Projectile Motion- Cambridge (1 Viewer)

[kaz1]

I can't seem to be able to do b)i. I keep getting cos^-1 3/4. Help would be appreciated. The question is Q16 on page 131 in Year 12 Cambridge 3unit.

 

[shaon0]

I can't seem to be able to do b)i. I keep getting cos^-1 3/4. Help would be appreciated. The question is Q16 on page 131 in Year 12 Cambridge 3unit.

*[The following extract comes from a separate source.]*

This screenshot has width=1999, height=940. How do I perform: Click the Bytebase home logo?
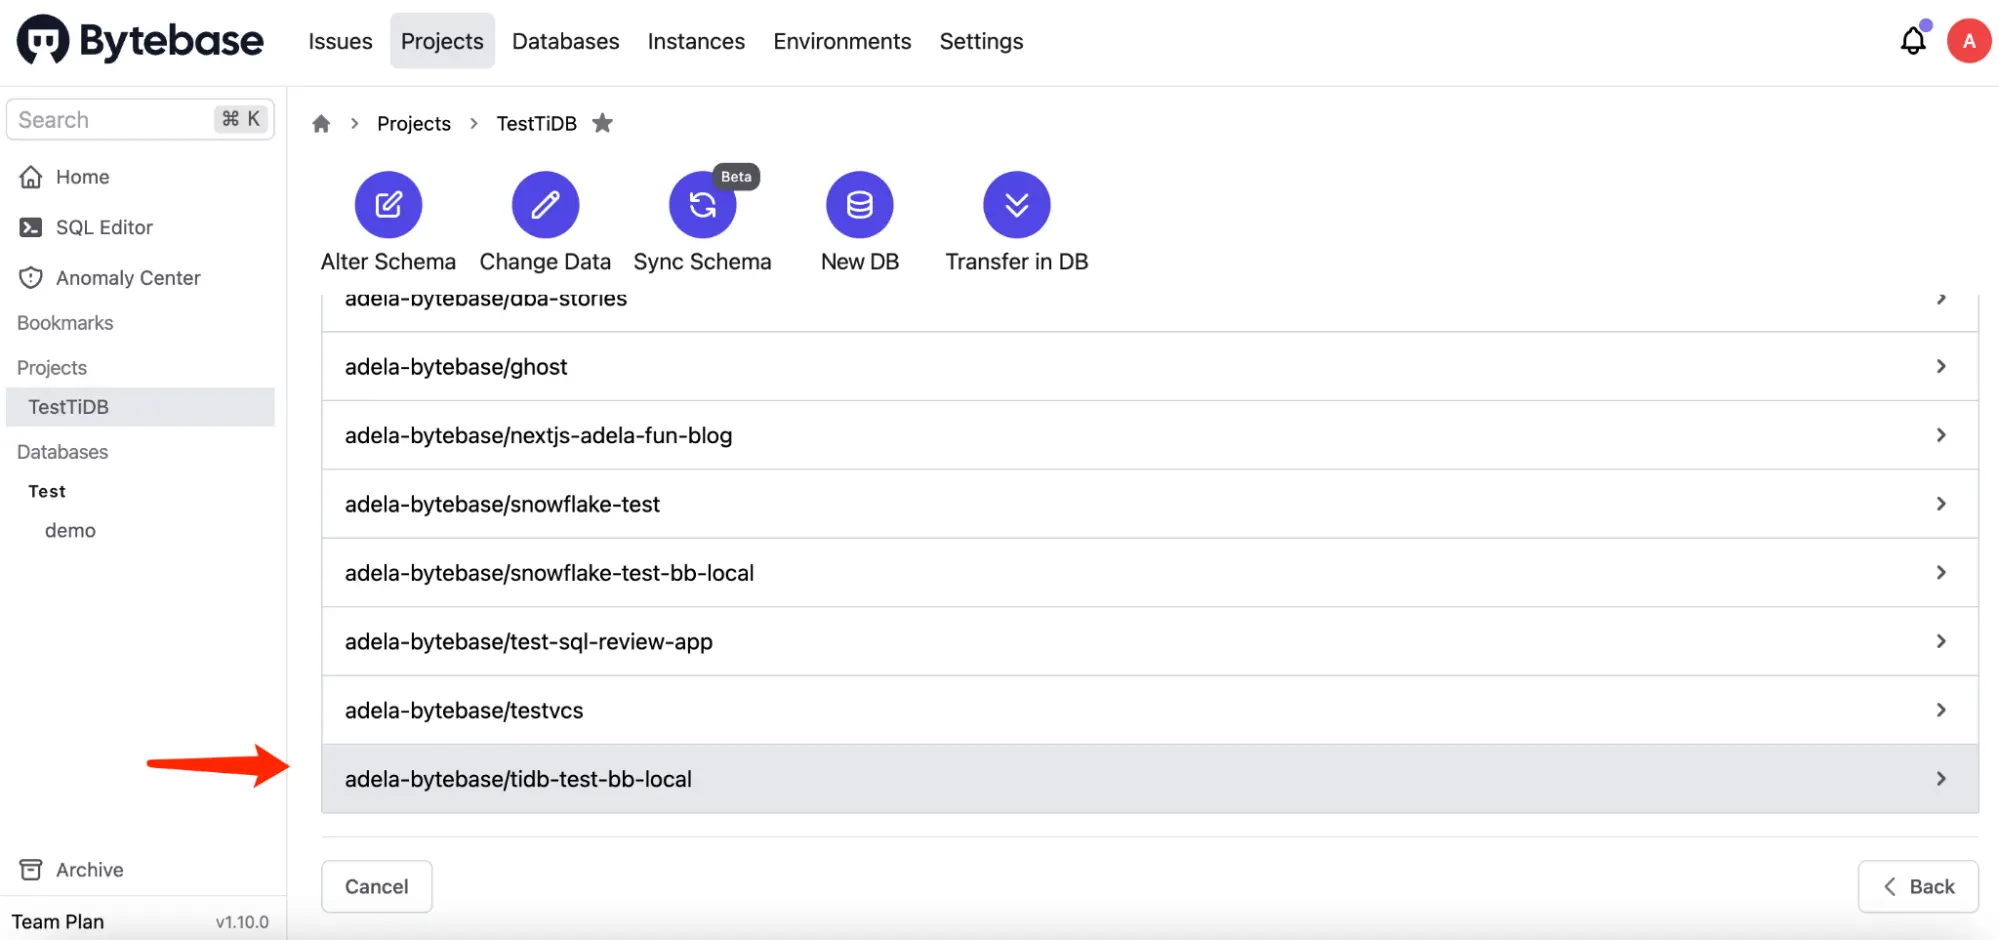[138, 40]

hey Kazi. Here's the solution:

16a) When y' = 0.
vsin@ = gt
t = (vsin@)/g .....sub into y=(-g/2)t^2 + vtsin@

y=(-g/2)( (vsin@))^2 + v( (vsin@))sin@
y=(v^2(sin(@))^2)/2g

b) i) y{P2} = (3/2V)^2(sin(@/2))^2/2g
= (9V^2)(sin(@/2)^2/8g

For y = (v^2sin(@/2+@/2))/2g
= 4V^2 (sin(@/2))^2((cos(@/2))^2/2g
Let y{P2} = y

end up getting:
9/16 = (cos(@/2))^2
@/2 = arccos(3/4)
@ = 2arccos(3/4)
= arccos(1/8)

ii) Yes because there's only one external force affecting the fight path of the projectile ie gravity. And since the have the same initial conditions.